Data items
=== Section Start ===
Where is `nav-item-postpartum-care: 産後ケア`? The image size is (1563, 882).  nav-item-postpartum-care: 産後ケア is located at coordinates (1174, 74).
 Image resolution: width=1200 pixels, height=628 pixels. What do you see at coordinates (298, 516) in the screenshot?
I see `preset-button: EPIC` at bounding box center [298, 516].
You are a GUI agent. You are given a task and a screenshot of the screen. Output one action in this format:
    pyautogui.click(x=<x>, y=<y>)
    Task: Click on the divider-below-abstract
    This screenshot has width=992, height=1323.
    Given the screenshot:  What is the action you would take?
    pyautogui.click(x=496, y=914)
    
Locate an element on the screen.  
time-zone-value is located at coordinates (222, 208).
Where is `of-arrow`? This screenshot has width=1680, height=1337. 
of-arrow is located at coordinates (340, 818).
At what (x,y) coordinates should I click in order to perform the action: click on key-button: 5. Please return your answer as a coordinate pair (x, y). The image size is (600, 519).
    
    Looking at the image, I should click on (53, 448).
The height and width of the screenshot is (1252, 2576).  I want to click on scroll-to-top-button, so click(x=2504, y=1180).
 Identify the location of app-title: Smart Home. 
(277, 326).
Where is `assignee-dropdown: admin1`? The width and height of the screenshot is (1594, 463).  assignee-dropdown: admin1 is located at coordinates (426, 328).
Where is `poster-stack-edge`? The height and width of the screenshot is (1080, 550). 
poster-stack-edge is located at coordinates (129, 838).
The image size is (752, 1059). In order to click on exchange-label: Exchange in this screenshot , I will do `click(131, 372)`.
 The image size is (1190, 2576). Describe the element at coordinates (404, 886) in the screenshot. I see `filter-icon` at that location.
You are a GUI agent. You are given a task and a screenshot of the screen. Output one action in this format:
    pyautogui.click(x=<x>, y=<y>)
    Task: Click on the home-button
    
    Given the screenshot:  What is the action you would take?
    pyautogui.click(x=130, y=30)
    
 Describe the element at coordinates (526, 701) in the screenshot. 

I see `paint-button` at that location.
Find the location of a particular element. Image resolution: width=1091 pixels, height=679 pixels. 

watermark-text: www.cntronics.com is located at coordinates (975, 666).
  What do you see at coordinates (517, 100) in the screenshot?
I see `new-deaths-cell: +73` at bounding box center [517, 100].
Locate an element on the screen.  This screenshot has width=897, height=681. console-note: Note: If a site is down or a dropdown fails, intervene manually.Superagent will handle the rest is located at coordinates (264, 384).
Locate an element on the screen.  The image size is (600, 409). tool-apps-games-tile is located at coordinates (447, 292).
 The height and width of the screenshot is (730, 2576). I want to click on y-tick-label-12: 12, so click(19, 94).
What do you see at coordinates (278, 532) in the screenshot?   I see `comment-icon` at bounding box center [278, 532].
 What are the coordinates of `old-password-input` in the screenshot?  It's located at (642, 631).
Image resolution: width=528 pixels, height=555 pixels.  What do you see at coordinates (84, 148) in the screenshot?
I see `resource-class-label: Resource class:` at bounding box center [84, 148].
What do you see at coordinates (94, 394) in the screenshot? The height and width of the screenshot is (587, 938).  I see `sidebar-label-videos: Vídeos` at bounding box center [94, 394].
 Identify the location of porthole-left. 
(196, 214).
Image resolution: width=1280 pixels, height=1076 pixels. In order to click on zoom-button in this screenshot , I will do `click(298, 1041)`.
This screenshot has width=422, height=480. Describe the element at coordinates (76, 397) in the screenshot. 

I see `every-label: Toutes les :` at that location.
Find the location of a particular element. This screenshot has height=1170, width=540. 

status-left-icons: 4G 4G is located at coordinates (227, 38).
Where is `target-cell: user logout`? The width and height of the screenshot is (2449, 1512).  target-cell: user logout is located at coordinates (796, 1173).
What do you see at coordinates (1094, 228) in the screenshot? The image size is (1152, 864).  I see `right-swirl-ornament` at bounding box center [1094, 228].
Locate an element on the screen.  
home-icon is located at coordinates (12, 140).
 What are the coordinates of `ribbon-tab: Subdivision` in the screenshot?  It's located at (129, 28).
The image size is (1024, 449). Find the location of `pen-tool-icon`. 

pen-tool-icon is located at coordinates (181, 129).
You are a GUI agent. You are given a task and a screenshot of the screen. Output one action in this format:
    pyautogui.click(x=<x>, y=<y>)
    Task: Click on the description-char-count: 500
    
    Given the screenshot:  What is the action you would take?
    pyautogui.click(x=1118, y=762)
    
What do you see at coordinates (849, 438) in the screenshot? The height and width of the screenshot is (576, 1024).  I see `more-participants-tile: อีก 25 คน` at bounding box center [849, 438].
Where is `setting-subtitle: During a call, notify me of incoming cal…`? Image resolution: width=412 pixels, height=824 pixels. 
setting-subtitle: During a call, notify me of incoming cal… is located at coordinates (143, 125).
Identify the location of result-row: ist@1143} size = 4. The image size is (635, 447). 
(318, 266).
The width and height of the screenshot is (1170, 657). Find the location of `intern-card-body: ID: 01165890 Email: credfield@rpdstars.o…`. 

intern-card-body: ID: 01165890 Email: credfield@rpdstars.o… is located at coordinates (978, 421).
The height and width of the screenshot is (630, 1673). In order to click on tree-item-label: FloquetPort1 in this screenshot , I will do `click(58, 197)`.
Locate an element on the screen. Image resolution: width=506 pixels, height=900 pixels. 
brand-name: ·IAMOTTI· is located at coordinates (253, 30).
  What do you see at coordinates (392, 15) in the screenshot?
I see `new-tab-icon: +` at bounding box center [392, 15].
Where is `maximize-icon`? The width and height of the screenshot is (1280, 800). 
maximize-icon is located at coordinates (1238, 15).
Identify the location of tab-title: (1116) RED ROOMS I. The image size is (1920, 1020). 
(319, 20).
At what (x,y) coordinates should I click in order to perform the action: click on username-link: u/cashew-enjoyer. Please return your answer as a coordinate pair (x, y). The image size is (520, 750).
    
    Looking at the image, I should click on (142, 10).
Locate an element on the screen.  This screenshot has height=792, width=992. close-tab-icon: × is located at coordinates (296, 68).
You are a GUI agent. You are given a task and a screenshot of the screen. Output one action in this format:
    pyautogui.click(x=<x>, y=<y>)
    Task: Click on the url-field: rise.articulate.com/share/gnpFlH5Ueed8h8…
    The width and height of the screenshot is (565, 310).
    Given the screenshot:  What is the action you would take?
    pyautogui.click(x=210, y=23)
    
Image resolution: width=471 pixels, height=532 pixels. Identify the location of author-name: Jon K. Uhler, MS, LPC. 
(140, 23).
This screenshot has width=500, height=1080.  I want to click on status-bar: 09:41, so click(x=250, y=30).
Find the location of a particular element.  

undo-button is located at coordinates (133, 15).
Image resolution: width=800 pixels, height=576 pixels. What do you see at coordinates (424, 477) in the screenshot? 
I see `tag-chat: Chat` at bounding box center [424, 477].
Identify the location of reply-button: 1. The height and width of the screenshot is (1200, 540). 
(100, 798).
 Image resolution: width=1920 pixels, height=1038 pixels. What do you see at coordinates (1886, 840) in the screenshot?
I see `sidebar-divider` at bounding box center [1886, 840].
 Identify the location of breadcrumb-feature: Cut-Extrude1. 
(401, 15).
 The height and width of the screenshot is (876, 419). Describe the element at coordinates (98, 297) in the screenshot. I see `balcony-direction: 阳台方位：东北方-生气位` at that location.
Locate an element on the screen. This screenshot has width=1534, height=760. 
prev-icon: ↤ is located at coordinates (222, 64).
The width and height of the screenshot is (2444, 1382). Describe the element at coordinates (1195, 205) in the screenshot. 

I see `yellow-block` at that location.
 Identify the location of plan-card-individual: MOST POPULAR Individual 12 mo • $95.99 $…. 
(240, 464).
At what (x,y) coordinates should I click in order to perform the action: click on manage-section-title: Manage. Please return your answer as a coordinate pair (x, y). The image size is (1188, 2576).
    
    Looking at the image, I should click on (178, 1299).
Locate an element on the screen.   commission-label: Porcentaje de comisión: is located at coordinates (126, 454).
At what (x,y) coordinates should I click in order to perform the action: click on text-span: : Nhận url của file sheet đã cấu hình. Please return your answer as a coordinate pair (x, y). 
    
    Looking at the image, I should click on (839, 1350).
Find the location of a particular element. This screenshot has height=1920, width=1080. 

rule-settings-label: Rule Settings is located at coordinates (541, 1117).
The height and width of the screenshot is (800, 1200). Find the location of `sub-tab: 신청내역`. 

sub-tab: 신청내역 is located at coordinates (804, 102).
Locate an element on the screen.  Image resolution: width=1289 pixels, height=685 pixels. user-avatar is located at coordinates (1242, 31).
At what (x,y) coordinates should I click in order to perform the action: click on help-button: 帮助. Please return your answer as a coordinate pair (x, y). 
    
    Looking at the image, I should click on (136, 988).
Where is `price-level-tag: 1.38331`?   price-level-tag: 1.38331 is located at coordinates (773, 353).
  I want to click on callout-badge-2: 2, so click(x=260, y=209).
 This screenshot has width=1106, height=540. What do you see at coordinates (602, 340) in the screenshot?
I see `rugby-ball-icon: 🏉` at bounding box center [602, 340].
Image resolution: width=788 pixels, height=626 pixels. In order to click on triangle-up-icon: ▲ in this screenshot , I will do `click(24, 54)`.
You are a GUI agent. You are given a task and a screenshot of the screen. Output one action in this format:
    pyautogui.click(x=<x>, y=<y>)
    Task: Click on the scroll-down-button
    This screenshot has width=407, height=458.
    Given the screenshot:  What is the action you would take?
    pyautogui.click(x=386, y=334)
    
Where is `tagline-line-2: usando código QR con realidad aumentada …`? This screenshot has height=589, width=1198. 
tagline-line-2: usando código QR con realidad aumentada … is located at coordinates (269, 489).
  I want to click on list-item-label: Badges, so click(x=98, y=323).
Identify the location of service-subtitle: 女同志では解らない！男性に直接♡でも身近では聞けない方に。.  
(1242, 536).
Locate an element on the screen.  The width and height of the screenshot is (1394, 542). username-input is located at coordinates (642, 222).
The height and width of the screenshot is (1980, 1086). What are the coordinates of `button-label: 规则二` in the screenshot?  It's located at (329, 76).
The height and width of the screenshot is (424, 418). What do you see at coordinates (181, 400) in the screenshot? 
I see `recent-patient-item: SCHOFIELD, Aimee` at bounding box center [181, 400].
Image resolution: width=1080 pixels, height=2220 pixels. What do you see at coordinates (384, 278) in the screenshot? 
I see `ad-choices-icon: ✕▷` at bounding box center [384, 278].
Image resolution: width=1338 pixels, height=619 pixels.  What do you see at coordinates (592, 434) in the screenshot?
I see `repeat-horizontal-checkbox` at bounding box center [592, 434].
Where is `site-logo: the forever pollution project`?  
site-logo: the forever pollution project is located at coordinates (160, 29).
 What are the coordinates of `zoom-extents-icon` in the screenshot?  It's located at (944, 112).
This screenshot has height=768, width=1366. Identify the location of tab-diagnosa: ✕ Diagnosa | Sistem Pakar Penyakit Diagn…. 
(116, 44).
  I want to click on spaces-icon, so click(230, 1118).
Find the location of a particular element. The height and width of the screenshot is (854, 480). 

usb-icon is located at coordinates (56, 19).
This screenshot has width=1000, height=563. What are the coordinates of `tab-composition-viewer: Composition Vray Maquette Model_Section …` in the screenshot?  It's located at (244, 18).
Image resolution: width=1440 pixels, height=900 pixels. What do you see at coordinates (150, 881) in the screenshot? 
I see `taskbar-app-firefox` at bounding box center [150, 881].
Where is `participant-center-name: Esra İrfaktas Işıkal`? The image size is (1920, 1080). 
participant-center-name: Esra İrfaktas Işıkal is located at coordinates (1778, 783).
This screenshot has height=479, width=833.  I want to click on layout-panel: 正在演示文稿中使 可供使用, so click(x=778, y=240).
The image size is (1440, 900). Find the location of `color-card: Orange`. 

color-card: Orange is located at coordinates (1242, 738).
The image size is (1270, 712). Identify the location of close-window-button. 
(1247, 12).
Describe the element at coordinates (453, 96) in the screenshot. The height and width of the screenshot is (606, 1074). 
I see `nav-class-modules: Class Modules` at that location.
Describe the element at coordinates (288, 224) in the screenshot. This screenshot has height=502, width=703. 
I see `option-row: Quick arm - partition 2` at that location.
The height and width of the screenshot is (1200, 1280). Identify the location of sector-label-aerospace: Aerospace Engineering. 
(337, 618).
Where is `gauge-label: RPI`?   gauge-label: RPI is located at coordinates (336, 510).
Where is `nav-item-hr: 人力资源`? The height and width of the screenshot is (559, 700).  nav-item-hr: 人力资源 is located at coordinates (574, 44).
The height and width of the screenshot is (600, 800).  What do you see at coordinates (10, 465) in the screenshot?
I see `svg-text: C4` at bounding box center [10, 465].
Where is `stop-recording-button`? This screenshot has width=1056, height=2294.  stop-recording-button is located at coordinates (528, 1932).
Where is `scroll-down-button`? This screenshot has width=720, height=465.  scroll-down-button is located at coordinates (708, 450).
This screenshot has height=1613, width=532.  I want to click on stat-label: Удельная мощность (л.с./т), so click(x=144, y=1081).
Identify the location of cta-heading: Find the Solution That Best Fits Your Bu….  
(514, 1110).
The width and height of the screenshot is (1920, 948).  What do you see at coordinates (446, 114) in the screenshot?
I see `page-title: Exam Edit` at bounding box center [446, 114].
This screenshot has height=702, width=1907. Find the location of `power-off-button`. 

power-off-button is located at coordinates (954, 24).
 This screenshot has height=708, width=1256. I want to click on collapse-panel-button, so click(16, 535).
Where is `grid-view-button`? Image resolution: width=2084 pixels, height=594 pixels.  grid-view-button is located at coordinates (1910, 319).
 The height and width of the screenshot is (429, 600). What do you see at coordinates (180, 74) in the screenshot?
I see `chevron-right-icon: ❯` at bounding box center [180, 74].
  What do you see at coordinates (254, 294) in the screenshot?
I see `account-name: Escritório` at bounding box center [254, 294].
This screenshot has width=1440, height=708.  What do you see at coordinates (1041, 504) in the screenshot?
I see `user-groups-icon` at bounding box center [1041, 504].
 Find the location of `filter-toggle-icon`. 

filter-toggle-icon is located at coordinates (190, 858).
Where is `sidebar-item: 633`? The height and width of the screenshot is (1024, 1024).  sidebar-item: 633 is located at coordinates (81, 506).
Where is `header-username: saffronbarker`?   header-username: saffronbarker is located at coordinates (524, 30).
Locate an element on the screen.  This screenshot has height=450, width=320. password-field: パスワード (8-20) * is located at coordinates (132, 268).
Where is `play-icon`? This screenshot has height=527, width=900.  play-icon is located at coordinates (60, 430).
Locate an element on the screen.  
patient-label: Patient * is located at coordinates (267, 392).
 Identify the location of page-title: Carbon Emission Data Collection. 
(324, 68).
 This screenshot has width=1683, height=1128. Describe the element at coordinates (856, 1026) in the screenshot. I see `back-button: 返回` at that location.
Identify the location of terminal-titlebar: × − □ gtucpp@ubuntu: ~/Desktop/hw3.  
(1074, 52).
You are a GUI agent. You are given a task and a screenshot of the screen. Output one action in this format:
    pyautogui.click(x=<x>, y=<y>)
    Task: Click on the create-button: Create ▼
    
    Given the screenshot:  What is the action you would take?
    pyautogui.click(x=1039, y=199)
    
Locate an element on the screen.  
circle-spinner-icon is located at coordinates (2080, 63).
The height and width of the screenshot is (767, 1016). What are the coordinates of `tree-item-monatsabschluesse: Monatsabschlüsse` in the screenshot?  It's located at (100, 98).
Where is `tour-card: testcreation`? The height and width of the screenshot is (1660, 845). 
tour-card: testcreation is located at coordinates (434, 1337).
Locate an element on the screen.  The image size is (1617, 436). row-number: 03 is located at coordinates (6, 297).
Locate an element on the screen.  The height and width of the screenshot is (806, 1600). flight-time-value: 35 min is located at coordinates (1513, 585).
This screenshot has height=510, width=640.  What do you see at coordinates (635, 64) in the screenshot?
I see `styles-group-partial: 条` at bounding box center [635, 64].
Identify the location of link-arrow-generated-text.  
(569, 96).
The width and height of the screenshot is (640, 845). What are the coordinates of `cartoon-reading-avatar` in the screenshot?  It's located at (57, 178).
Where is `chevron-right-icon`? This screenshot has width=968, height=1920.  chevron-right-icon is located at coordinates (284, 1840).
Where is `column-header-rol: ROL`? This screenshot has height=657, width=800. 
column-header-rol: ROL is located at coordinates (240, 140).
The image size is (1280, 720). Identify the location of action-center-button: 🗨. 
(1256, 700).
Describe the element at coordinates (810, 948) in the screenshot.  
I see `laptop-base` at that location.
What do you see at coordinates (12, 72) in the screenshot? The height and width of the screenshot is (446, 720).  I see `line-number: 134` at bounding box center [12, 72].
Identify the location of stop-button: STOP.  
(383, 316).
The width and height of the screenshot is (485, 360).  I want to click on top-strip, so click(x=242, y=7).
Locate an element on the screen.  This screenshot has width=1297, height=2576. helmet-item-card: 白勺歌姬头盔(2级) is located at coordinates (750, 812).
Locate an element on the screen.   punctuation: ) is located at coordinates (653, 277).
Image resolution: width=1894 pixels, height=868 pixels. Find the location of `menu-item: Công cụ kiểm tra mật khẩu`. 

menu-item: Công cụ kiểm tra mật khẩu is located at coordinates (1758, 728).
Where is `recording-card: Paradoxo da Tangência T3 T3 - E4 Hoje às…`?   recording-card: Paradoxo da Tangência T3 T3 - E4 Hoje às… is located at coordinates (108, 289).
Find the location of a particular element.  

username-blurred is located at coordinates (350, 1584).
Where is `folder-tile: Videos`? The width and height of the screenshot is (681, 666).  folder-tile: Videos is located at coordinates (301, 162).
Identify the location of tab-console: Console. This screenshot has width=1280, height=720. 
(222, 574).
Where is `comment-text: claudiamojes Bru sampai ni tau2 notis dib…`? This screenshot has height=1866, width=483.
=== Section End ===
=== Task description ===
Please pull out each line of the records above that contains the string "toggle". Case counts, so skip any line where the letters differ in case.

=== Written solution ===
 Find the location of `filter-toggle-icon`. 
filter-toggle-icon is located at coordinates (190, 858).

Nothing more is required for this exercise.